-- PROMPT --
Without the pictures, print the lines from the one holding "Star the turnkey-gitlab project" through the last line below, both included, exactly as they stand.

[Stored records]
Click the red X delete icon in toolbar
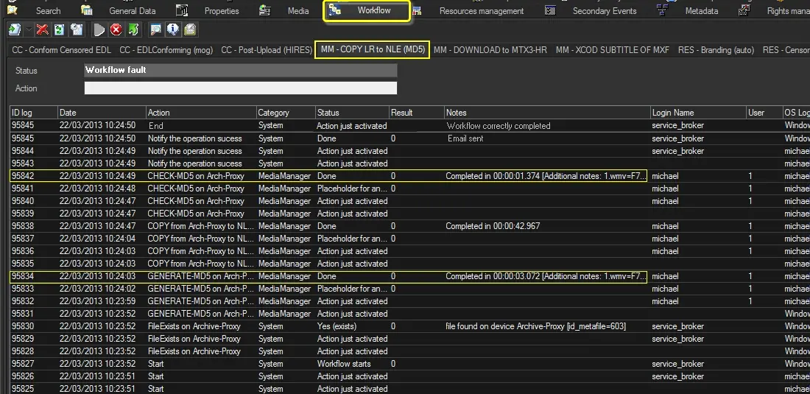 click(43, 30)
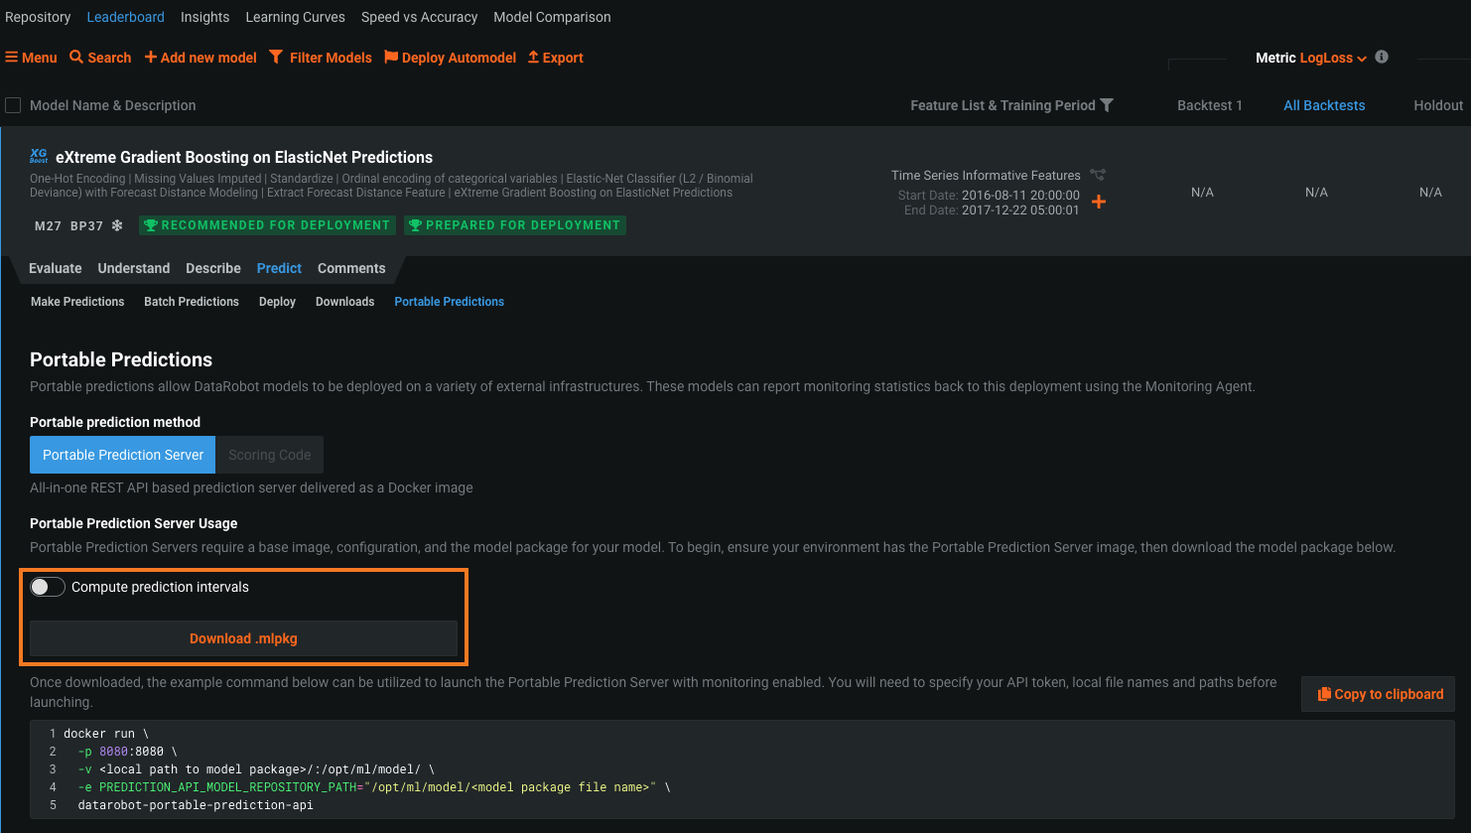Viewport: 1471px width, 833px height.
Task: Open the Understand tab
Action: [x=134, y=268]
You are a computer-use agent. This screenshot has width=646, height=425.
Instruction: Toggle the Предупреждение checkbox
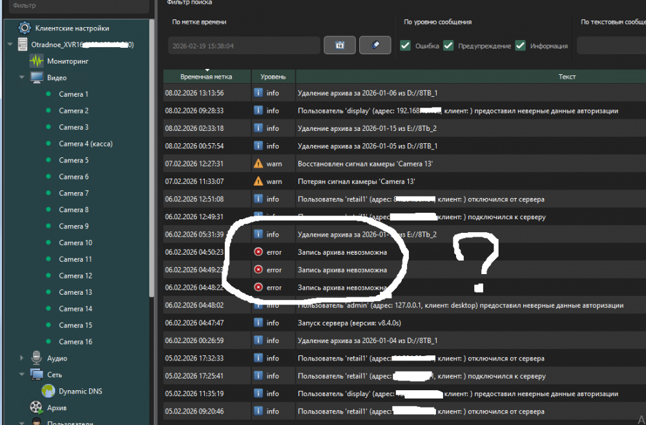click(x=448, y=46)
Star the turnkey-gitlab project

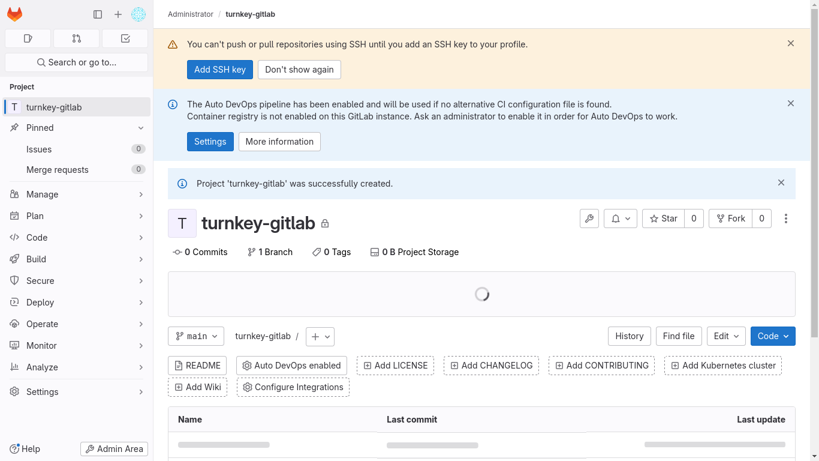663,218
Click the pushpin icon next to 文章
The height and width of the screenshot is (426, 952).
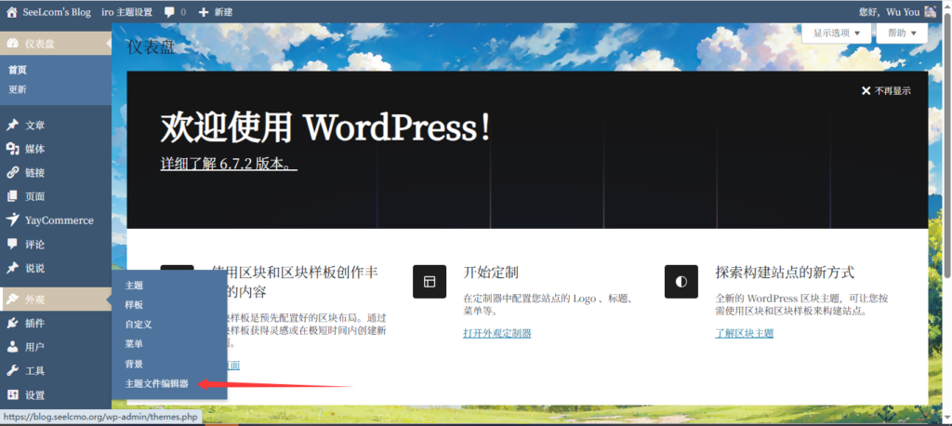pos(12,126)
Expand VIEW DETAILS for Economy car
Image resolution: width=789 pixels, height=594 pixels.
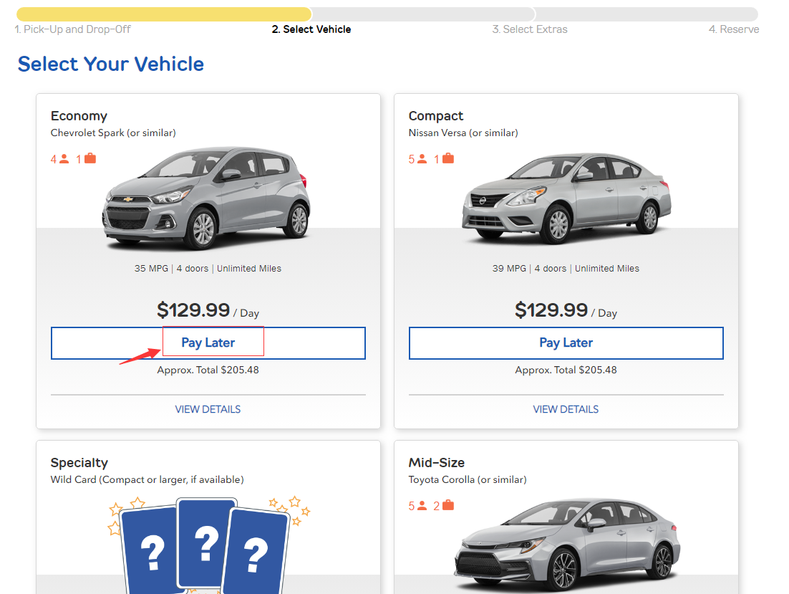click(208, 409)
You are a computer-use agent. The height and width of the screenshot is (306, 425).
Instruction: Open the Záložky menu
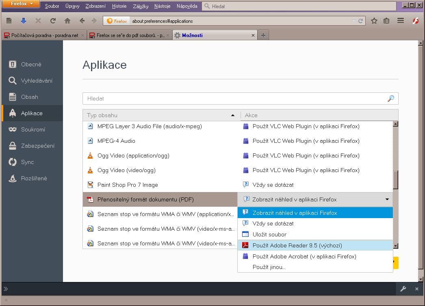141,6
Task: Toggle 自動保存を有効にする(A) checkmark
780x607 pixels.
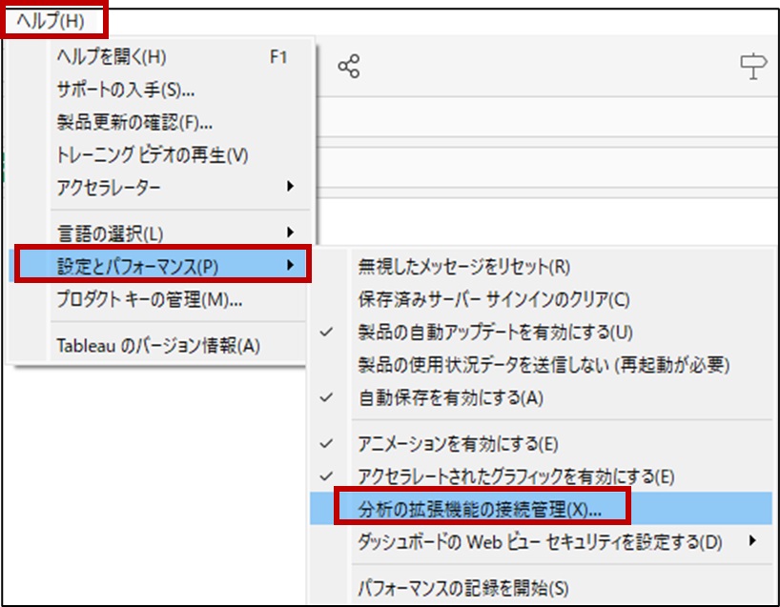Action: (x=450, y=398)
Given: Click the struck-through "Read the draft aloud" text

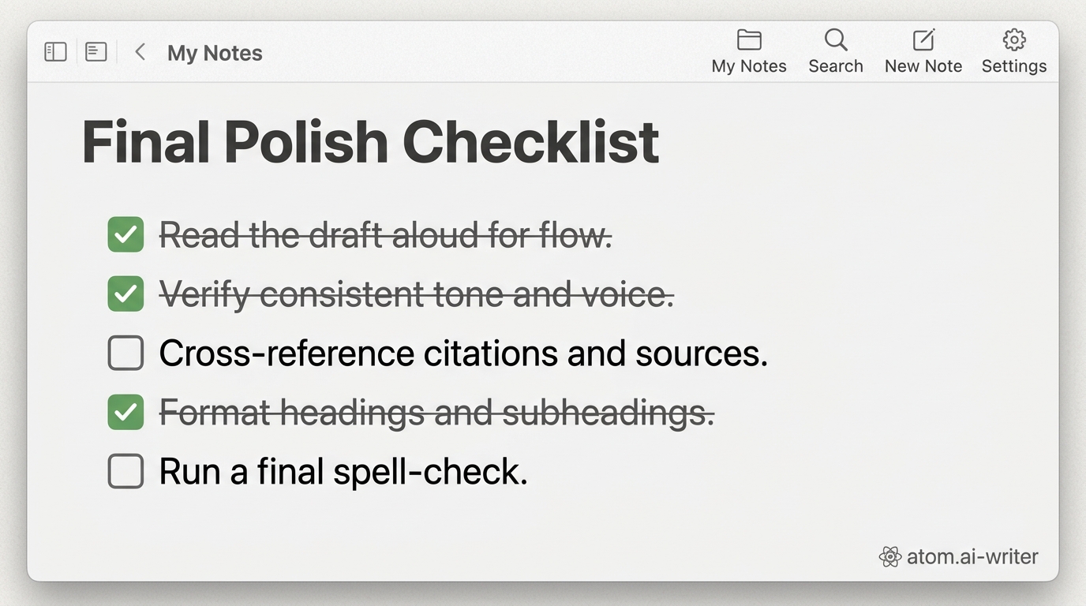Looking at the screenshot, I should point(385,235).
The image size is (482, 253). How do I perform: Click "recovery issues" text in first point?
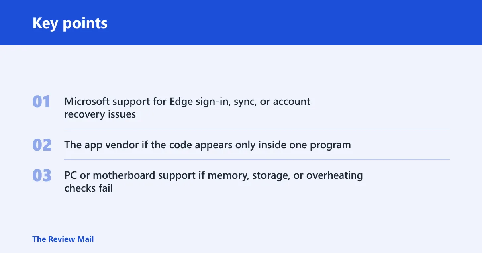[x=100, y=114]
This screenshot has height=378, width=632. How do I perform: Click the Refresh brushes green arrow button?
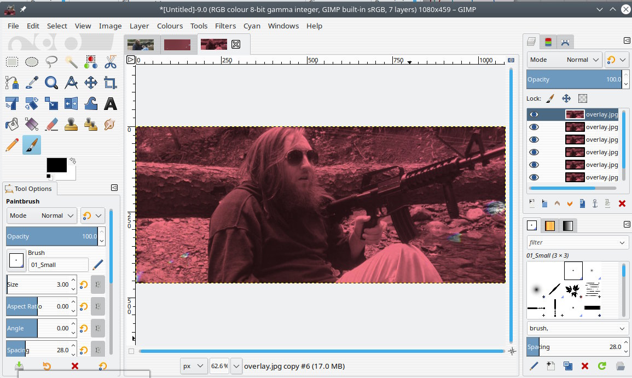pyautogui.click(x=602, y=366)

-- ANSWER AREA --
Star the turnkey-gitlab project

663,218
Click the pushpin icon next to 文章
The height and width of the screenshot is (426, 952).
pos(12,126)
Expand VIEW DETAILS for Economy car
Image resolution: width=789 pixels, height=594 pixels.
click(208, 409)
You are a computer-use agent. The height and width of the screenshot is (306, 425).
Instruction: Open the Záložky menu
141,6
Task: Toggle 自動保存を有効にする(A) checkmark
780x607 pixels.
Action: (x=450, y=398)
Given: Click the struck-through "Read the draft aloud" text

Looking at the screenshot, I should point(385,235).
The image size is (482, 253). How do I perform: Click "recovery issues" text in first point?
[x=100, y=114]
This screenshot has height=378, width=632. How do I perform: Click the Refresh brushes green arrow button?
pyautogui.click(x=602, y=366)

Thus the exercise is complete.